Here $BUFFER_TYPE is one of VALIDITY, OFFSET (for variable-length types, such as strings and lists), TYPE_ID (for unions), or DATA.

BufferData is encoded based on the type of buffer:

  • VALIDITY: a JSON array of 1 (valid) and 0 (null). Data for non-nullable Field still has a VALIDITY array, even though all values are 1.

  • OFFSET: a JSON array of integers for 32-bit offsets or string-formatted integers for 64-bit offsets

  • TYPE_ID: a JSON array of integers

  • DATA: a JSON array of encoded values

The value encoding for DATA is different depending on the logical type:

  • For boolean type: an array of 1 (true) and 0 (false).

  • For integer-based types (including timestamps): an array of JSON numbers.

  • For 64-bit integers: an array of integers formatted as JSON strings, so as to avoid loss of precision.

  • For floating point types: an array of JSON numbers.
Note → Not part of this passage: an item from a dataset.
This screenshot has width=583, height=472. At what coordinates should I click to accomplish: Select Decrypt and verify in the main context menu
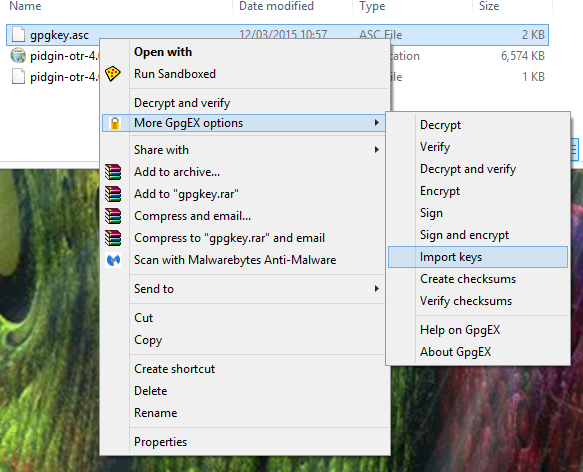[182, 103]
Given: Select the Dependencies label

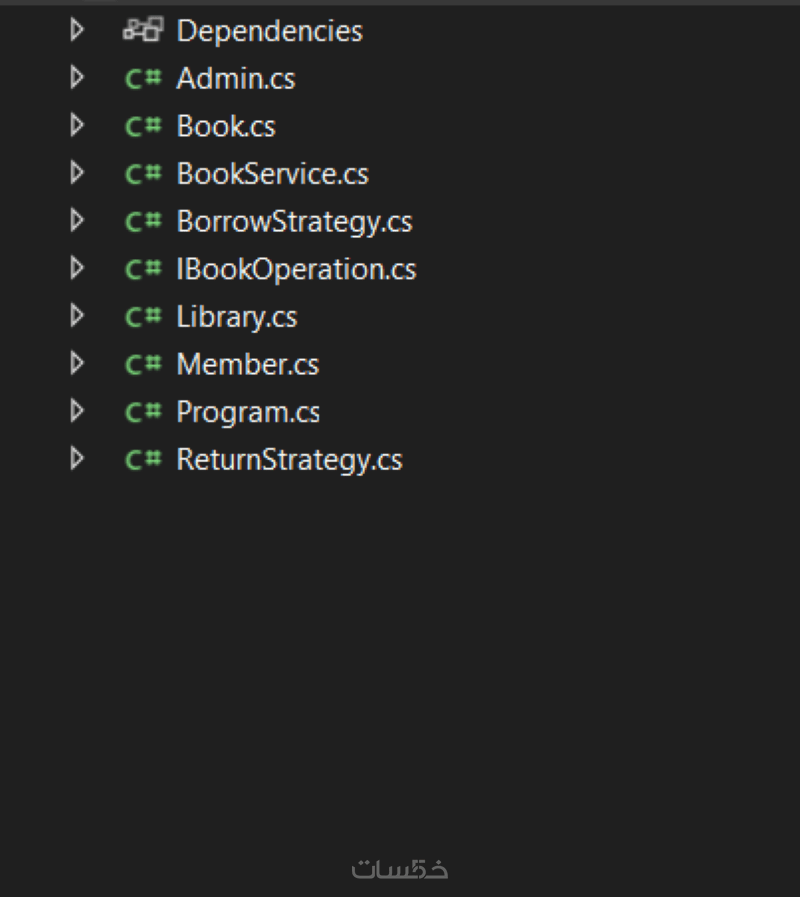Looking at the screenshot, I should click(x=269, y=31).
Values are limited to 3 decimal places to avoid loss of precision.

  • For binary types, an array of uppercase hex-encoded strings, so as to represent arbitrary binary data.

  • For UTF-8 string types, an array of JSON strings.

For “list” and “largelist” types, BufferData has VALIDITY and OFFSET, and the rest of the data is inside “children”. These child FieldData contain all of the same attributes as non-child data, so in the example of a list of int32, the child data has VALIDITY and DATA.

For “fixedsizelist”, there is no OFFSET member because the offsets are implied by the field’s “listSize”.

Note that the “count” for these child data may not match the parent “count”. For example, if a RecordBatch has 7 rows and contains a FixedSizeList of listSize 4, then the data inside the “children” of that FieldData will have count 28.

For “null” type, BufferData does not contain any buffers.